→ **To do**:
1) According to the photosynthesis notes, where do the light-independent reactions take place?
2) Rewrite the photosynthesis notes starting at "12H2O + 6CO2" and ending at "are stuck inside.", replacing "photolysis" with "water splitting".

Photosynthesis: Light Energy to Sugar
Photosynthesis
Plants are autotrophs, meaning they are self-nourishing.
Electromagnetic Spectrum
- Shortest wavelength = Gamma rays
- Then X-rays
- Then UV radiation
- Then visible light (ROYGBIV)
- Then infrared radiation
- Then microwaves
- Longest wavelength = Radio waves
Photons are packets of light energy. They have differing amounts of energy depending on their wavelengths.
Pigments
The color you see is the wavelengths not absorbed.
The light-catching part of a molecule contains electrons that move to higher energy levels when light is absorbed.
- Major pigment: Chlorophyll a
- Accessory Pigments: Chlorophyll b, Carotenoids, Anthocyanins, Phycobilins
Bacteria: Pigments are in plasma membranes.
Plants: Photosystems (I and II) are in the thylakoid membrane system.
Photosynthesis vs. Aerobic Respiration
Photosynthesis: An energy-storing pathway that releases oxygen and requires carbon dioxide.
Aerobic Respiration: An energy-releasing pathway that requires oxygen and releases carbon dioxide.
12H2O + 6CO2 = 6O2 + C6H12O6 + 6H2O
Water + Carbon dioxide = Oxygen + Glucose + Water
Light-Dependent Reactions
Pigments absorb light energy and give up electrons, which enter electron transfer chains.
Water molecules split (photolysis) to replace electrons in photosystem II. ATP and NADH form, and oxygen is released.
Pigments that gave up electrons get replacements.
Non-cyclic Electron Flow: Photosynthesis
Light pigments absorb photon energy from the sun. This forces electrons out of photosystem II.
Replacement electrons come from splitting water (photolysis), producing O2 and H+. O2 diffuses out, but H+ are stuck inside.
Electrons released from photosystem II go into the electron transfer chain.
H+ are attracted to the negative charge and get shuttled into the inside of the thylakoid.
Electrons continue to photosystem I.
Non-cyclic Photosynthesis
The H+ gradient forces H+ ions through ATP synthase, and ATP is formed. (This type of ATP formation is called chemiosmosis).
Electrons continue through photosystem I and are used to reduce NADP+ to make NADPH (gain an electron).
ATP and NADPH are used later in the light-independent reaction that makes glucose.
Cyclic Electron Flow: Ancient Photosynthesis
Photosystem I gets photon energy from surrounding pigments. It loses an electron.
The electron passes into the electron transfer chain and loses a little energy with each transfer.
H+ are attracted to the negative charge and get shuttled inside the thylakoid, creating a higher concentration of H+.
The H+ gradient forces H+ ions through ATP synthase, and ATP is formed.
The electron ends up being shuttled back into photosystem I and is reused (cyclic).
No NADPH is produced. Oxygen is not a product.
Light-Independent Reactions: Calvin-Benson Cycle
These reactions can proceed in the dark and take place in the stroma. It is a sugar factory.

→ **Excerpted data**:
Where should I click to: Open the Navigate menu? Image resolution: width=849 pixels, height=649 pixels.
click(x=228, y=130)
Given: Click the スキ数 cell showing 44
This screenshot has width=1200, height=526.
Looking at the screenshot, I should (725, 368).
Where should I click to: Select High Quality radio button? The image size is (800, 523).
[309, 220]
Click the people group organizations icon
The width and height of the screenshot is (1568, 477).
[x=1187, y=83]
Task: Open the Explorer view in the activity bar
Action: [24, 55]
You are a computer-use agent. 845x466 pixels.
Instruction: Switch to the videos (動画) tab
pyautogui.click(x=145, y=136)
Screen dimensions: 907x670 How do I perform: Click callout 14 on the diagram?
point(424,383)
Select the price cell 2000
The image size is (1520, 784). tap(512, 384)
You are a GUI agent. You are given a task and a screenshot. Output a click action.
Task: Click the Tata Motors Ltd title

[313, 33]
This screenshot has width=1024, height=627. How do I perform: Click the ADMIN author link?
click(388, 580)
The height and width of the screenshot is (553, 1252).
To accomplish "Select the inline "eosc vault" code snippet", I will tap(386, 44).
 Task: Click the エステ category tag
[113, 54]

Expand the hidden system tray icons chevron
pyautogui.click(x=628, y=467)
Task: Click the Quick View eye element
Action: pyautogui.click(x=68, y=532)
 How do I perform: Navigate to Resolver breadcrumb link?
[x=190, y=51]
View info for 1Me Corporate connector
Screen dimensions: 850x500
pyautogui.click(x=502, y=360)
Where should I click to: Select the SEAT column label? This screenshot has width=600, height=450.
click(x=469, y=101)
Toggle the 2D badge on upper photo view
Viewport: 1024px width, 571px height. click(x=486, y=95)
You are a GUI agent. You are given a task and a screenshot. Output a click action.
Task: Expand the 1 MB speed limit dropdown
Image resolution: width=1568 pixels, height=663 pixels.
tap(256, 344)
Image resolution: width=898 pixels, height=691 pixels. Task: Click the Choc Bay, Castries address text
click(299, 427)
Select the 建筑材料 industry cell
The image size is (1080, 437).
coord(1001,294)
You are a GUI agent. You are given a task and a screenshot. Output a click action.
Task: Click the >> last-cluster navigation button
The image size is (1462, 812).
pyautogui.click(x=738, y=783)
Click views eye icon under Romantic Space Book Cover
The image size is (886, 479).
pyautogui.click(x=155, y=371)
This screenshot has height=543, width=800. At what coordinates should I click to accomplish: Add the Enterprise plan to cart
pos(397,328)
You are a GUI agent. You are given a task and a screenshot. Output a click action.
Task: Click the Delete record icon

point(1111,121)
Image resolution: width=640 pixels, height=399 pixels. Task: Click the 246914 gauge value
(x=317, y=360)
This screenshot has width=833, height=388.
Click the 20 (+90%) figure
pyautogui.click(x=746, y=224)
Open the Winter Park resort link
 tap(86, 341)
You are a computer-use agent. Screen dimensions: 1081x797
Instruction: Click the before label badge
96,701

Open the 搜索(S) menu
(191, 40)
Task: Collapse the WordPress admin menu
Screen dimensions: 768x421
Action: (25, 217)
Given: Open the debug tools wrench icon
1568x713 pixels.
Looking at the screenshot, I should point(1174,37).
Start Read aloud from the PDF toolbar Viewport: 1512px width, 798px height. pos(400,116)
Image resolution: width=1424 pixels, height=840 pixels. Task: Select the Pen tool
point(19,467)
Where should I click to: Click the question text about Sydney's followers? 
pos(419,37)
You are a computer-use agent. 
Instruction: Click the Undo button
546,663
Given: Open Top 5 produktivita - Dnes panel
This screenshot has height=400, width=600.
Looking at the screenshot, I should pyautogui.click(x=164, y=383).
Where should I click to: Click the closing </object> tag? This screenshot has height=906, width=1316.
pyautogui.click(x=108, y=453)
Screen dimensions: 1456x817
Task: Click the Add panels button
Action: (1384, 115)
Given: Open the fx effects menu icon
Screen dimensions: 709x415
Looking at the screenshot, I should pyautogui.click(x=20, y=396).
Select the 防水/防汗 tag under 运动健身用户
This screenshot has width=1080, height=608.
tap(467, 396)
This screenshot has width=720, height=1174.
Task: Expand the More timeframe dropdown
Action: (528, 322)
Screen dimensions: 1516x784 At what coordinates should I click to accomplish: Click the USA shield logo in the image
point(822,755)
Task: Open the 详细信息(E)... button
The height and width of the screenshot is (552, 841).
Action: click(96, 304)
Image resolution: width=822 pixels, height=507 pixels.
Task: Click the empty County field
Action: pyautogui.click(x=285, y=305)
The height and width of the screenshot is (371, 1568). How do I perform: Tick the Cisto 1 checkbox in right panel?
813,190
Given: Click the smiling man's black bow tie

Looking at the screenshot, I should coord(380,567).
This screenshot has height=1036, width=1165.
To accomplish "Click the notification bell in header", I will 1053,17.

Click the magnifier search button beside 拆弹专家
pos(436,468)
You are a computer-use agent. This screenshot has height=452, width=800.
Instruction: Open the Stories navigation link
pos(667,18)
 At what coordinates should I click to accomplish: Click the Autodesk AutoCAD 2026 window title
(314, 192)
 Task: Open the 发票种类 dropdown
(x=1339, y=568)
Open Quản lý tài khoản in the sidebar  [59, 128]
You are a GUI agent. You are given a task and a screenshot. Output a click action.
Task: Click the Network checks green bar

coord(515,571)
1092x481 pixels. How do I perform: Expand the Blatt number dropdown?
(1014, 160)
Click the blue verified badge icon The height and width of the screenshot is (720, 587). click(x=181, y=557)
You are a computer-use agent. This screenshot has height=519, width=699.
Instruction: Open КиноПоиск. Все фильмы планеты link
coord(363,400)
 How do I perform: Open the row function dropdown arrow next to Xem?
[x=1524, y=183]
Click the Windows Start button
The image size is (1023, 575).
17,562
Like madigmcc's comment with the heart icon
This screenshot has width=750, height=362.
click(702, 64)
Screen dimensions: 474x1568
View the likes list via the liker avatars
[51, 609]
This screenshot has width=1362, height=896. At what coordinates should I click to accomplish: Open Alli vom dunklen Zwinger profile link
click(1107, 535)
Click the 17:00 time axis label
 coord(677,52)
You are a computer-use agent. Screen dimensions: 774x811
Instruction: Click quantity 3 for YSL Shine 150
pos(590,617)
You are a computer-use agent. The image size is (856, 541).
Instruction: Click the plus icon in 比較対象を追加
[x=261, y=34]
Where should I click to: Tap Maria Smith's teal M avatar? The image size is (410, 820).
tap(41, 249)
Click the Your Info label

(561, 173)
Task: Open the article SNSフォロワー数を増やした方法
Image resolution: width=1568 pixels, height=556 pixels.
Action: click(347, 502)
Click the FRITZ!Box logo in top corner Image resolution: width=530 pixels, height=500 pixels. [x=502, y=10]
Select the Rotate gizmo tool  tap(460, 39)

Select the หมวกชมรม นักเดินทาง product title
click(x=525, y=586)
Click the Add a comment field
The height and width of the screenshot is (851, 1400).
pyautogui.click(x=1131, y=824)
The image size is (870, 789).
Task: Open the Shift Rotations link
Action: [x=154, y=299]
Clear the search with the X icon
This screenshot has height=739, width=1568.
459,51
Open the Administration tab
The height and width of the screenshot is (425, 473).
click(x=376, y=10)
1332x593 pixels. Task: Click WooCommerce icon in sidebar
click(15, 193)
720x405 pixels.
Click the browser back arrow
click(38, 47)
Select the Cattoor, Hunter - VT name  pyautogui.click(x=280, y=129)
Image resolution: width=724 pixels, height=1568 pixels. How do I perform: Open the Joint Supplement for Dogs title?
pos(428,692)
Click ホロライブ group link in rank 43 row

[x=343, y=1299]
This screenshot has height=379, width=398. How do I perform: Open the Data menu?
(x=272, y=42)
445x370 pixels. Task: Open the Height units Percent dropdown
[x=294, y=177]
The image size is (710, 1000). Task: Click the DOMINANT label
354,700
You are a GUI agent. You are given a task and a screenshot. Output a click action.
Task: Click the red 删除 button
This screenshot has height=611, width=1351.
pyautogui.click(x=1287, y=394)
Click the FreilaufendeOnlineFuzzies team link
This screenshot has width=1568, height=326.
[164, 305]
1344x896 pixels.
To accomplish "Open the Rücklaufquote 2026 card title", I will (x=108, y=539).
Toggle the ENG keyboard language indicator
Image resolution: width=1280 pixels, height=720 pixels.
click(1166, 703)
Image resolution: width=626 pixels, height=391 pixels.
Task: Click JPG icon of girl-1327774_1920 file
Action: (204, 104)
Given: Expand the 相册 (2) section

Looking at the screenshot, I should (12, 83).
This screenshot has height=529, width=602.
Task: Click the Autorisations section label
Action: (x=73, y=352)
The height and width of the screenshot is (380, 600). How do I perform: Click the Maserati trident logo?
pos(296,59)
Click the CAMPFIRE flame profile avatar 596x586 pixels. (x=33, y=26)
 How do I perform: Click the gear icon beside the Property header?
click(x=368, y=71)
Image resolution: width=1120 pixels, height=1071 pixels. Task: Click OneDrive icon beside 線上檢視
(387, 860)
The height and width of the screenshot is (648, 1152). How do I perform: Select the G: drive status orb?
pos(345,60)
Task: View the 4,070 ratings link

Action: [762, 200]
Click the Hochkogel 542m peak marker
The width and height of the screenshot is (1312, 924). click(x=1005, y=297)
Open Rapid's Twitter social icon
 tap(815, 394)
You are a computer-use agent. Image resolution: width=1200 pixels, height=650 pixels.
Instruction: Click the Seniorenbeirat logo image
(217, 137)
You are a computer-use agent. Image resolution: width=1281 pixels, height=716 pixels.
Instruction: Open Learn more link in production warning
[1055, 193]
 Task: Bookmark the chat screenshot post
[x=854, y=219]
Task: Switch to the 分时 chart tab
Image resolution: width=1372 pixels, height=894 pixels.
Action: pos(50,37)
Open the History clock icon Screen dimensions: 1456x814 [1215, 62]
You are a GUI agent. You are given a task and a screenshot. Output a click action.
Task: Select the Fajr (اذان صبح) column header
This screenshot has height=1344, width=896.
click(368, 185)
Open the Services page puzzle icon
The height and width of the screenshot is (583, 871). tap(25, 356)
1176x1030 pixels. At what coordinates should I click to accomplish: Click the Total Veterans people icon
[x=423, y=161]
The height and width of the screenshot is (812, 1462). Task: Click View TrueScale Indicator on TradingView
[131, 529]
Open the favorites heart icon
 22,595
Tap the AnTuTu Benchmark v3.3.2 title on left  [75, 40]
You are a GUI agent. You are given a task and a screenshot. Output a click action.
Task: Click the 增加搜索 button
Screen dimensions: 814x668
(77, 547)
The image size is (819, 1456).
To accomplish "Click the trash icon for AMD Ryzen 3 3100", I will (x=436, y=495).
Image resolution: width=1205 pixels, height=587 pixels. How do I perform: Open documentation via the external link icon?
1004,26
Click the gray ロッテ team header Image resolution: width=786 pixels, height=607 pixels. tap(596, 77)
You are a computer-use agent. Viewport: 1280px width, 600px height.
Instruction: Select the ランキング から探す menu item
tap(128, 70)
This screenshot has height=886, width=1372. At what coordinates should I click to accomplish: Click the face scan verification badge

→ **Answers by item**:
1) In the stroma.

2)
12H2O + 6CO2 = 6O2 + C6H12O6 + 6H2O
Water + Carbon dioxide = Oxygen + Glucose + Water
Light-Dependent Reactions
Pigments absorb light energy and give up electrons, which enter electron transfer chains.
Water molecules split (water splitting) to replace electrons in photosystem II. ATP and NADH form, and oxygen is released.
Pigments that gave up electrons get replacements.
Non-cyclic Electron Flow: Photosynthesis
Light pigments absorb photon energy from the sun. This forces electrons out of photosystem II.
Replacement electrons come from splitting water (water splitting), producing O2 and H+. O2 diffuses out, but H+ are stuck inside.